What I want to add here is a combination of both, perhaps best summarized as structure: how do the relationships between elements in the visualization influence how people read the data? Caroline Ziemkiewicz and I have done work on this topic, and have found that the big-picture structure plays a bigger role than most people would assume.
When comparing different types of tree visualizations, we found that different studies had come to different conclusions as to which method works better based on which metaphor was used in the question: A being contained in B, or A being below B in the hierarchy. We did a study and found that there was, indeed, a compatibility effect between the linguistic metaphor used in the question and the visual metaphor of the visualization (Ziemkiewicz and Kosara, 2008).

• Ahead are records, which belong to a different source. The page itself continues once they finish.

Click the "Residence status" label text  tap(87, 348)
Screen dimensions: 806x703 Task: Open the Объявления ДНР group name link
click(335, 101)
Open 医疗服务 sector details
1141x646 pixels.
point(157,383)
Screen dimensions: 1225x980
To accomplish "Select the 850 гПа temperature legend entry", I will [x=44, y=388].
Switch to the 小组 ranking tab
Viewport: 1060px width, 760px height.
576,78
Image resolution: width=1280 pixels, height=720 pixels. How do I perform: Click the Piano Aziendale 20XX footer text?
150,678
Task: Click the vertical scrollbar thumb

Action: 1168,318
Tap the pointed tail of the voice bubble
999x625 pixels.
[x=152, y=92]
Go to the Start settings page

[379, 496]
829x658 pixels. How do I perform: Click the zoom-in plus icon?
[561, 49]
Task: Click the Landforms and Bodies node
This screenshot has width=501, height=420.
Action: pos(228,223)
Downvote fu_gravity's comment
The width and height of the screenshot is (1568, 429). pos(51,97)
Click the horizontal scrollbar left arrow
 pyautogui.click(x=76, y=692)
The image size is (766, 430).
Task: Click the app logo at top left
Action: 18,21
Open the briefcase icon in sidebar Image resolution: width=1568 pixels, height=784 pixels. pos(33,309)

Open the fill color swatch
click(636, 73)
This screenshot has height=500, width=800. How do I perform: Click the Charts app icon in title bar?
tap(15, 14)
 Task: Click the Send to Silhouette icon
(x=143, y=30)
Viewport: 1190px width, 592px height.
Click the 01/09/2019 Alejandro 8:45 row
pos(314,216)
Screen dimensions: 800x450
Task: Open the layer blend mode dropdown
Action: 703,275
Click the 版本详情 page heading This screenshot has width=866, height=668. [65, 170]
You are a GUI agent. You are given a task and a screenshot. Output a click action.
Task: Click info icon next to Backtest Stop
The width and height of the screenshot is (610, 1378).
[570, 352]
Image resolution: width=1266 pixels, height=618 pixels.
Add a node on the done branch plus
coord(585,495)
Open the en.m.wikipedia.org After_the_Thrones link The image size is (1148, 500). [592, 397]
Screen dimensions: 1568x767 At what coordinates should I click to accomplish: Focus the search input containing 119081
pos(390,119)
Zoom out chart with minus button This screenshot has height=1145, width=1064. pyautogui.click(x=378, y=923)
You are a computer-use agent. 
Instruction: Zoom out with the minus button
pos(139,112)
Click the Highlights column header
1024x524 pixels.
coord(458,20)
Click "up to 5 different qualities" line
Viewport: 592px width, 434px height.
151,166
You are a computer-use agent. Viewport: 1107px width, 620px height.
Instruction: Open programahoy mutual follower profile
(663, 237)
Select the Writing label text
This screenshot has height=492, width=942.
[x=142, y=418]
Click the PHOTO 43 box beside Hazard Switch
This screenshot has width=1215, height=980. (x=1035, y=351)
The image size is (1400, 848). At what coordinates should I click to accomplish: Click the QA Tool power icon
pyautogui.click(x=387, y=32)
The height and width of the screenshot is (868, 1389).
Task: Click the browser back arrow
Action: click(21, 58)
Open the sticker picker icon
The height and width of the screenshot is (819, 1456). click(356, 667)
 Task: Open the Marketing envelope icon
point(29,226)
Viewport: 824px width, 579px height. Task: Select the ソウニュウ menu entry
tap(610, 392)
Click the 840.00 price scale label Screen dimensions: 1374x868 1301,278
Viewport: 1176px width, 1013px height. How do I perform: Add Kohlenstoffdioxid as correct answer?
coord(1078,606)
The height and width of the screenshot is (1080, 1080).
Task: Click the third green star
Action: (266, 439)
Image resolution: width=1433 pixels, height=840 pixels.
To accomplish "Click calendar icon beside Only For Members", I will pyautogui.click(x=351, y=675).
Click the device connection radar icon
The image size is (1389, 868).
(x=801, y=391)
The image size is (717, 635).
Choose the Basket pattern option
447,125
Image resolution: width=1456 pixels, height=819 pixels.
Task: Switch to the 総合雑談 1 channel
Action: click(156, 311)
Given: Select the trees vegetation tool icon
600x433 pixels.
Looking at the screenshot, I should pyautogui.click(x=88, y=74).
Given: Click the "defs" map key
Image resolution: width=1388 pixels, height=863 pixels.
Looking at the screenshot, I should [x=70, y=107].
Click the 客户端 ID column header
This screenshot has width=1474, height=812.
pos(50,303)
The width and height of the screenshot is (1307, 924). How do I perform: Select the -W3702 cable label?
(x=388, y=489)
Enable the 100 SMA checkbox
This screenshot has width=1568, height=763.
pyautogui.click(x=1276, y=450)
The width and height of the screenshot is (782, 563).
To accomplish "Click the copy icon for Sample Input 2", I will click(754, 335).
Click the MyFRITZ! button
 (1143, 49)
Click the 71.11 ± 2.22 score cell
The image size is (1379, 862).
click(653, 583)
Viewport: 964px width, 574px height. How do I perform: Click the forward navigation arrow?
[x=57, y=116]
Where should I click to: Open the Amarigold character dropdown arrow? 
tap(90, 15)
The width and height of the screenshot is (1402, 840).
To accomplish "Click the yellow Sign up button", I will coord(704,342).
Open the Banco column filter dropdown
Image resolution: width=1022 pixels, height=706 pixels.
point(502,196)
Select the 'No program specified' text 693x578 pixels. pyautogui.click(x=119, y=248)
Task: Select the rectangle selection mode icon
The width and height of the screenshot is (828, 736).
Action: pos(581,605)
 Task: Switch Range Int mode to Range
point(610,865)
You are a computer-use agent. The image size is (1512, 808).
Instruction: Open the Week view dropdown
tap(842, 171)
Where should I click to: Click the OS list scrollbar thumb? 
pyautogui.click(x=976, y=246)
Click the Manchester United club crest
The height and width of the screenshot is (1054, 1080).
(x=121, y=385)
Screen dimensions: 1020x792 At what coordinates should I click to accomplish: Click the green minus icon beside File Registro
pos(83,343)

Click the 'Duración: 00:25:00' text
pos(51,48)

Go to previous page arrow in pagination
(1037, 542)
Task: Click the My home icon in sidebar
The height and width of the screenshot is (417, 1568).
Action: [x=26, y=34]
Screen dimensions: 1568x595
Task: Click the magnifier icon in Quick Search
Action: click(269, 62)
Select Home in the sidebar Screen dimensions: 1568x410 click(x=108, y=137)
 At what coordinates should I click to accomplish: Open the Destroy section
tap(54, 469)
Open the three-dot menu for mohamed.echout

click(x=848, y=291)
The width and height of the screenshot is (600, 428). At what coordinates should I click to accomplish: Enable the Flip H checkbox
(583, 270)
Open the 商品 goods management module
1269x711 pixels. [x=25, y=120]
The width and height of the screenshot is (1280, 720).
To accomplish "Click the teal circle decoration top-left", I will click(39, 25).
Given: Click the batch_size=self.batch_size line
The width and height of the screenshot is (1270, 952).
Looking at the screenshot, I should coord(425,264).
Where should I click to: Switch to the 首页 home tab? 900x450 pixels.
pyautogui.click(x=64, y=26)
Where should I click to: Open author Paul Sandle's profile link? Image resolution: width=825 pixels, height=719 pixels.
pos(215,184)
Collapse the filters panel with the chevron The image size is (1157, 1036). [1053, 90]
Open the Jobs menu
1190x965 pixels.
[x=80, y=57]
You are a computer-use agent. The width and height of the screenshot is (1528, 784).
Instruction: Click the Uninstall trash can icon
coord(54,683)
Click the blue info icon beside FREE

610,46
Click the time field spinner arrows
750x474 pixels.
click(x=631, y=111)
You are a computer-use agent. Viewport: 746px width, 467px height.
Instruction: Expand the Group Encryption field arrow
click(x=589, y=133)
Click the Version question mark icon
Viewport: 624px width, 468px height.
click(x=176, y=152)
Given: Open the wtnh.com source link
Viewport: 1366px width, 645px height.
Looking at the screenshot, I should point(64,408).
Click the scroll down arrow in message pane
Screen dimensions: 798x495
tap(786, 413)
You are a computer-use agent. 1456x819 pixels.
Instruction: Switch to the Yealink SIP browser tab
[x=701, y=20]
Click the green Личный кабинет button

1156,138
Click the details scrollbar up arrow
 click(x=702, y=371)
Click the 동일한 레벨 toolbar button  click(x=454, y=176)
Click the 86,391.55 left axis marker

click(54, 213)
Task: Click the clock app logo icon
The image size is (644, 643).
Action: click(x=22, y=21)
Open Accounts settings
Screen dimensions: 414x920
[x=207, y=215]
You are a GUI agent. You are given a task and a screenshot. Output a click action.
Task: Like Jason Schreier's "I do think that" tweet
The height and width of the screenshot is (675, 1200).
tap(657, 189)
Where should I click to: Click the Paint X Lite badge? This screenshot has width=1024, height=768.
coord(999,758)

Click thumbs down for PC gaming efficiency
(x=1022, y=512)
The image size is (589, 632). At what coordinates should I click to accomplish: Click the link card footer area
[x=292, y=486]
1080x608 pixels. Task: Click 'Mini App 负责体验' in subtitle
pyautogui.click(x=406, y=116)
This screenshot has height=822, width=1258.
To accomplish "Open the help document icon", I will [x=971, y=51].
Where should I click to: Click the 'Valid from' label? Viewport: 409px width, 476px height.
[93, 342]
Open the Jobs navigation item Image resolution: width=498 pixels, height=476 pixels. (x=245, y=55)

We recently showed that there is an apparent effect of gravity between objects in a visualization that can distort the perception of distance (Ziemkiewicz and Kosara, 2010).
35.8.5 The Future
While we know a lot about how to create reasonable visualizations, there is still a lot we do not know or are not yet aware of. Even seemingly basic knowledge like how the layout of a visualization influences our reading of the data still needs more work to be understood and turned into useful recommendations and best practices.
Interaction is not exactly a new topic in visualization research, but is still rather rudimentary in many visualization and charting programs. To really unlock the power of visualization, these programs will need more advanced capabilities as well as ways to educate their users about their interactive features. Visualization has a lot more to offer than what most people are aware of today.